MORRE, AOS 70 ANOS, O CANTOR REGINALDO ROSSI

O brega está de luto. O cantor e compositor Reginaldo Rodrigues dos Santos, de 70 anos, morreu na manhã desta sexta-feira (20), por volta das 9h25, na Unidade de Terapia Intensiva (UTI) do Hospital Memorial São José, no bairro do Derby, área Central do Recife. Reginaldo Rossi, como era conhecido artisticamente, estava internado no hospital desde o dia 27 de novembro deste ano, quando passou por um desconforto torácico. Segundo informações da equipe médica do cantor, a causa da morte foi devido a falência múltipla dos órgãos. O velório acontece esta sexta na Assembleia Legislativa de Pernambuco (Alepe), às 16h30. O enterro será na tarde do sábado (21), às 17h30, no Cemitério Morada da Paz, na cidade de Paulista, Região Metropolitana.
Uma semana após ter sido internado no Memorial São José, Rossi passou por uma cirurgia para a retirada de um nódulo da axila direita. Uma biópsia e um exame chamado imuno-histoquímica foram realizados e detectaram a gravidade do tumor e o tipo de tratamento que seria feito. O médico do cantor, Jorge Pinho, informou que Rossi teria se recuperado bem da cirurgia. Mas cinco dias depois, o Rei do Brega voltou a sentir dores e retornou a UTI. O artista apresentava um quadro de hipertensão e insuficiência renal.
Na noite do dia 9 de dezembro, Rossi passou por uma nova cirurgia. Desta vez, foi realizado o procedimento de toracocentese. O objetivo foi retirar dois litros de líquido acumulado entre a pleura e o pulmão.

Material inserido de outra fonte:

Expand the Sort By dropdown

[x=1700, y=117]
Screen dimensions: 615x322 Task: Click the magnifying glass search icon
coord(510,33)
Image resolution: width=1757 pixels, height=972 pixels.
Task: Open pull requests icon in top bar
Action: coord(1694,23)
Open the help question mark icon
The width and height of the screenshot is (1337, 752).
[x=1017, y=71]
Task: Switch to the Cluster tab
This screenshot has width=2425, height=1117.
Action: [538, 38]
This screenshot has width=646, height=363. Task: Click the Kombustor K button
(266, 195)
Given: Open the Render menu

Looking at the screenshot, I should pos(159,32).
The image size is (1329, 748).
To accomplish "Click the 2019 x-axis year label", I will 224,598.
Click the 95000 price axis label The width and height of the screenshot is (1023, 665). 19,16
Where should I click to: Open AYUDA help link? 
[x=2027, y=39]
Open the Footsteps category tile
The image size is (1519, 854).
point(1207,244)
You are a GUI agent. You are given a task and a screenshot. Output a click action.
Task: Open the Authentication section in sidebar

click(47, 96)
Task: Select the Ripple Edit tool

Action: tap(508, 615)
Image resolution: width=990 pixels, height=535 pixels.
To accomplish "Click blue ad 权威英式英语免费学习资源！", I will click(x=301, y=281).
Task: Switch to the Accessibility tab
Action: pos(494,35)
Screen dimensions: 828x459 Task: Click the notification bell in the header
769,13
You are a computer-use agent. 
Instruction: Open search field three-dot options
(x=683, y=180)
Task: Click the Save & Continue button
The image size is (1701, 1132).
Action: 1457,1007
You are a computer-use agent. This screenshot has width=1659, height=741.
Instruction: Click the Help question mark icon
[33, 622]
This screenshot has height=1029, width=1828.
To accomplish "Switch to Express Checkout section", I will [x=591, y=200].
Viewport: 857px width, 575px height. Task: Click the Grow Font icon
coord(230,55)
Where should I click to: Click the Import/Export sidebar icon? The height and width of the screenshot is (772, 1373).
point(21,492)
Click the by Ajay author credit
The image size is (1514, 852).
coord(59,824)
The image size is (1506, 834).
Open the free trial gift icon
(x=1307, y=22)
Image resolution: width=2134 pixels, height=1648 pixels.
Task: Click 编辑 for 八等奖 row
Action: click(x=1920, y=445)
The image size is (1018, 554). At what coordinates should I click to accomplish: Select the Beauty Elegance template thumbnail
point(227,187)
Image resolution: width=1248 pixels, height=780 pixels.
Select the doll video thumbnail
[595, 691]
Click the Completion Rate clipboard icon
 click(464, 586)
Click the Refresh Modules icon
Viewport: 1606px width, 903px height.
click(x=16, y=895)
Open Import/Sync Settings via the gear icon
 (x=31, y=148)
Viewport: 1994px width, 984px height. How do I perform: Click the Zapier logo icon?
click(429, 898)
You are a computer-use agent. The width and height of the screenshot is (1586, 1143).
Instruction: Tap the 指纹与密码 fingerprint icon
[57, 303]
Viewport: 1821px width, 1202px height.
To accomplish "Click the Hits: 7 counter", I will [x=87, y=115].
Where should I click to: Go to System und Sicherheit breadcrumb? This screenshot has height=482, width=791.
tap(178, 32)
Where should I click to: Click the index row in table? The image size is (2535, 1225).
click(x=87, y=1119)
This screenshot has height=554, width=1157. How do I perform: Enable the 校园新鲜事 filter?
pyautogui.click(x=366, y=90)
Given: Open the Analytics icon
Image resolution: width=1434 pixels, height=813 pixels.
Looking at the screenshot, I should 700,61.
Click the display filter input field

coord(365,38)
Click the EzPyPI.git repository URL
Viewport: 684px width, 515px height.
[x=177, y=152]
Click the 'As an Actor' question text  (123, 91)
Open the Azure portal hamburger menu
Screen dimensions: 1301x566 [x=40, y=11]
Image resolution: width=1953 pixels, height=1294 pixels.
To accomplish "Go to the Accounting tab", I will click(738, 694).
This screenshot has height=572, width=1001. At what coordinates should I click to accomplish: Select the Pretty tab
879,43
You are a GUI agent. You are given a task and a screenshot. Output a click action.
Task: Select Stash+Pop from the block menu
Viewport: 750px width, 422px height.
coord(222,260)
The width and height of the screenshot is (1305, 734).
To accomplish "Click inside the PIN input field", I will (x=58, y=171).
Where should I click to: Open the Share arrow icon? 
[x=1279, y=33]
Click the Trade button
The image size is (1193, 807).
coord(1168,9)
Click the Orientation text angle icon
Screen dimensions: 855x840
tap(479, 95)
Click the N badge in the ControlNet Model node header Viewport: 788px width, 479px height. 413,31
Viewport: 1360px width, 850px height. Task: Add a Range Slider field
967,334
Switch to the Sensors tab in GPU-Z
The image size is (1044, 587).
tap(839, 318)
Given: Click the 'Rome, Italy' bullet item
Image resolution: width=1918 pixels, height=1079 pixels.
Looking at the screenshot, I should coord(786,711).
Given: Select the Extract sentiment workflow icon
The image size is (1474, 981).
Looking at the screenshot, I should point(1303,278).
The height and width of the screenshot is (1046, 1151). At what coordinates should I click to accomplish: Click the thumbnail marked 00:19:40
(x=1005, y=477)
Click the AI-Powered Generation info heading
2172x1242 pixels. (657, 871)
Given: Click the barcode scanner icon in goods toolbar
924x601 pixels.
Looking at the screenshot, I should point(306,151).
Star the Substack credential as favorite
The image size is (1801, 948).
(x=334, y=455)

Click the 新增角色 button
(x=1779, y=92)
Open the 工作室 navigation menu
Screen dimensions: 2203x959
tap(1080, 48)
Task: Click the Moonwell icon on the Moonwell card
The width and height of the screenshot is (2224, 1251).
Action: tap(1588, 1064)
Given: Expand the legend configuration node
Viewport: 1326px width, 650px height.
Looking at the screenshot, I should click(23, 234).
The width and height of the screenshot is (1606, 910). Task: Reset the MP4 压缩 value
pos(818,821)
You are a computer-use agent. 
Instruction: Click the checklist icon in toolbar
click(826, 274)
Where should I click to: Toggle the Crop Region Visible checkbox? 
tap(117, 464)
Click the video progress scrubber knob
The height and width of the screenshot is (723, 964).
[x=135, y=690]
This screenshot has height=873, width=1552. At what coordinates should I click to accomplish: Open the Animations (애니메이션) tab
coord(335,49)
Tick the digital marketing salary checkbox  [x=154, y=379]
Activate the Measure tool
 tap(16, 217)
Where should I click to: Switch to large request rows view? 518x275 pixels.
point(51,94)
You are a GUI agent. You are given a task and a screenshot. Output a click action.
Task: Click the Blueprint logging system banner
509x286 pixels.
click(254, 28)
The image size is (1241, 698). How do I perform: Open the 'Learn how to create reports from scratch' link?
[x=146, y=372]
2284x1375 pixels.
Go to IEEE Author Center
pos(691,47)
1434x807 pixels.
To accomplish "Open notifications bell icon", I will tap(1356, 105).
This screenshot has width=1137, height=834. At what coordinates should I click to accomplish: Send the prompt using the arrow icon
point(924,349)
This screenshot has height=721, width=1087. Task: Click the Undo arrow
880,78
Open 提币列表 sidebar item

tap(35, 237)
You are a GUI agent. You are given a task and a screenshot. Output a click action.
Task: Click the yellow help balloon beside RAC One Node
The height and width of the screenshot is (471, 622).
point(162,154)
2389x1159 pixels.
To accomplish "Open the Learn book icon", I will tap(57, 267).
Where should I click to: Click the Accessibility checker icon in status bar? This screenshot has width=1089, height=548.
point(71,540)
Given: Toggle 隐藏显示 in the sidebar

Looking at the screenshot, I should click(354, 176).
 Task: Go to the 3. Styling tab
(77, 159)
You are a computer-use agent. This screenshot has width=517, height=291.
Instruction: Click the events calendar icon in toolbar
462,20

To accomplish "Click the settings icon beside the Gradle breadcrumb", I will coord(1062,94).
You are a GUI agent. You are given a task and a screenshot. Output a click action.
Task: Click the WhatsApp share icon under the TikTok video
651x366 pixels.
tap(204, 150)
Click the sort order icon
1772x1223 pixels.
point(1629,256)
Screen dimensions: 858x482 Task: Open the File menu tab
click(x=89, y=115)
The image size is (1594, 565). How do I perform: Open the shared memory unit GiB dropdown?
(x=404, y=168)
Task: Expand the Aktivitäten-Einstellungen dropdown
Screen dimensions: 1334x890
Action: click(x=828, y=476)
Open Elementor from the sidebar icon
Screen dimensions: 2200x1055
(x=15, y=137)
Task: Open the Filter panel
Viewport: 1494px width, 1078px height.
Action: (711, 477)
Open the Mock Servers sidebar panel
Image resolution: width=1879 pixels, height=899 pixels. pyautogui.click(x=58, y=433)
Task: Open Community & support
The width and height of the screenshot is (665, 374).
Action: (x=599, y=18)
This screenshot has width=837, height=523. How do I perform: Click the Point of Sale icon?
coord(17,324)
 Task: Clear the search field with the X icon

O portal FolhaPE então antecipou que o cantor estaria com câncer de pulmão, confirmado pela equipe médica somente no último dia 11. O tratamento quimioterápico começou no mesmo dia, mas o cantor apresentou uma piora no quadro de saúde e foi sedado por conta de uma insuficiência respiratória.
Ainda no dia 11, fontes internas do Memorial São José informaram que o cantor Reginaldo Rossi passou por uma traqueostomia – procedimento cirúrgico no pescoço que estabelece um orifício artificial na traqueia, abaixo da laringe, indicado em emergências e nas intubações prolongadas – e que depende totalmente do uso de aparelhos para respirar. O cantor respondeu mal na primeira sessão de quimioterapia e logo precisou de hemodiálise e remédio para controlar a pressão. No dia 12, a pressão arterial havia sido estabilizada e o funcionamento dos rins e os exames laboratoriais também apresentaram melhoras.